An Audit Report on Pain Management Clinic Registration at the Texas Medical Board
June 2013
Report Number 13-037
Overall Conclusion
The Texas Medical Board (Board) has designed and implemented processes for registering pain management clinics since it was given responsibility for that function in fiscal year 2011. However, it should make improvements to ensure that it registers pain management clinics in accordance with statutes, rules, policies, and procedures.
The Board should verify compliance with all eligibility requirements prior to registering pain management clinics. The Board performs required background checks on the owners of pain management clinics. However, it does not perform the required background checks on employees or persons with whom a clinic contracts who may prescribe, dispense, administer, supply, or sell a controlled substance.
In addition, according to Texas Occupations Code, Section 168.102, a pain management clinic may not operate in Texas unless it is owned and operated by a medical director who is a physician who practices in Texas. However, the Board did not verify ownership for 41 (68 percent) of 60 pain management clinics that auditors tested.
Title 22, Texas Administrative Code, Section 195.2, also requires that the Board's executive director either review an application for a pain management clinic certificate or refer the application to a committee of the Board for approval. However, 54 (90 percent) of 60 pain management clinic applications auditors tested had the required approvals, and the remainder did not.
The Board should identify clinics that should be registered as pain management clinics. The Board identifies potential pain management clinics that have not been registered only if it receives a complaint. The Board should conduct other activities to enable it to identify pain management clinics that should be registered. For example, the Board should determine how data in the Department of Public Safety's prescription tracking system could be analyzed to determine whether an unregistered clinic appears to be operating as a pain management clinic.
The Board should ensure that pain management clinics whose certificates have expired discontinue operating until their certificates are renewed. Texas Occupations Code, Section 168.151, specifies that a pain management clinic may not operate until its certificate is renewed. As of January 31, 2013, 111 pain management clinics' certificates were delinquent, which means that their certificates had expired.
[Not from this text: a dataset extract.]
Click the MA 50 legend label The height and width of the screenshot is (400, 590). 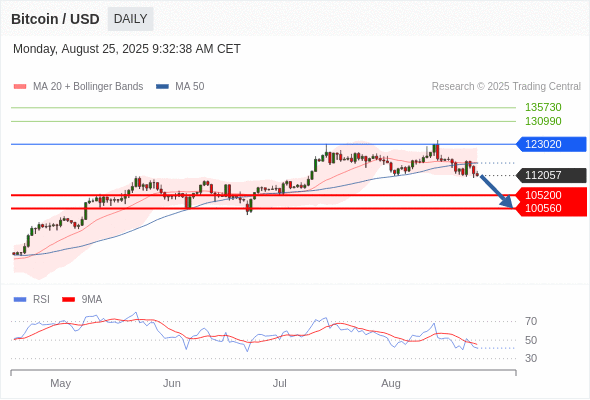point(190,87)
The Board does not have information regarding whether those 111 pain management clinics are still operating.
The Board should monitor compliance with personnel and patient care requirements for pain management clinics it has registered. The Board does not have a process to ensure that pain management clinics comply with certain personnel and patient care requirements for (1) the percent of time a medical director is on site, (2) the percent of patient file reviews medical directors should perform, and (3) the establishment of protocols and quality assurance procedures for pain management. Not monitoring compliance with those requirements increases the risk that pain management clinic owners may not be appropriately supervising staff and overseeing patient care.
The Board should monitor the transfer or reassignment of pain management clinic ownership. Auditors reviewed ownership information on the certificate applications for a sample of 60 pain management clinics and could not validate that ownership had not changed for 22 (37 percent) of them. That increases the risk that a practitioner who has not been approved by the Board could be operating a pain management clinic.
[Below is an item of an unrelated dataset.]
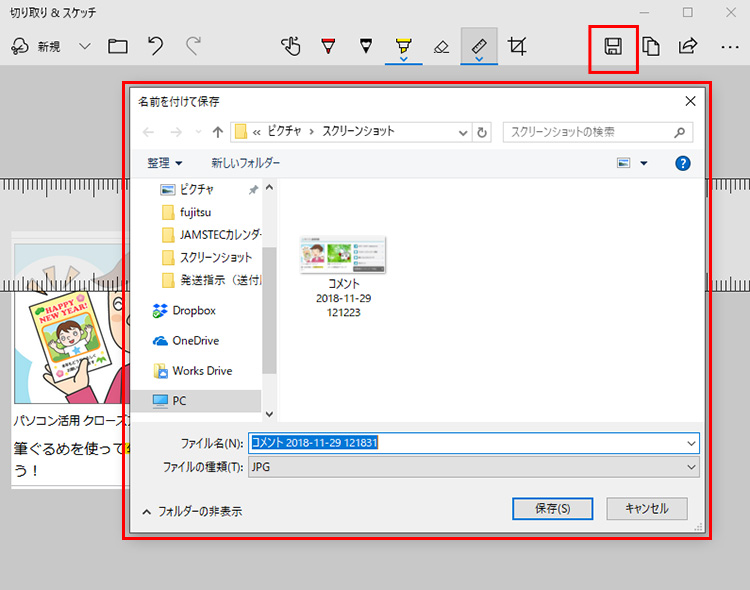This screenshot has height=590, width=750.
Task: Select the crop tool
Action: coord(517,46)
The Board should strengthen certain information technology controls. The Board's general information technology controls generally ensure the reliability of the data in the systems that support the registration of pain management clinics; however, the Board should improve certain controls over access management, change management for the system the Board uses to track physician and staff data, and password management for all of its systems.
Auditors communicated other, less significant issues to the Board separately in writing.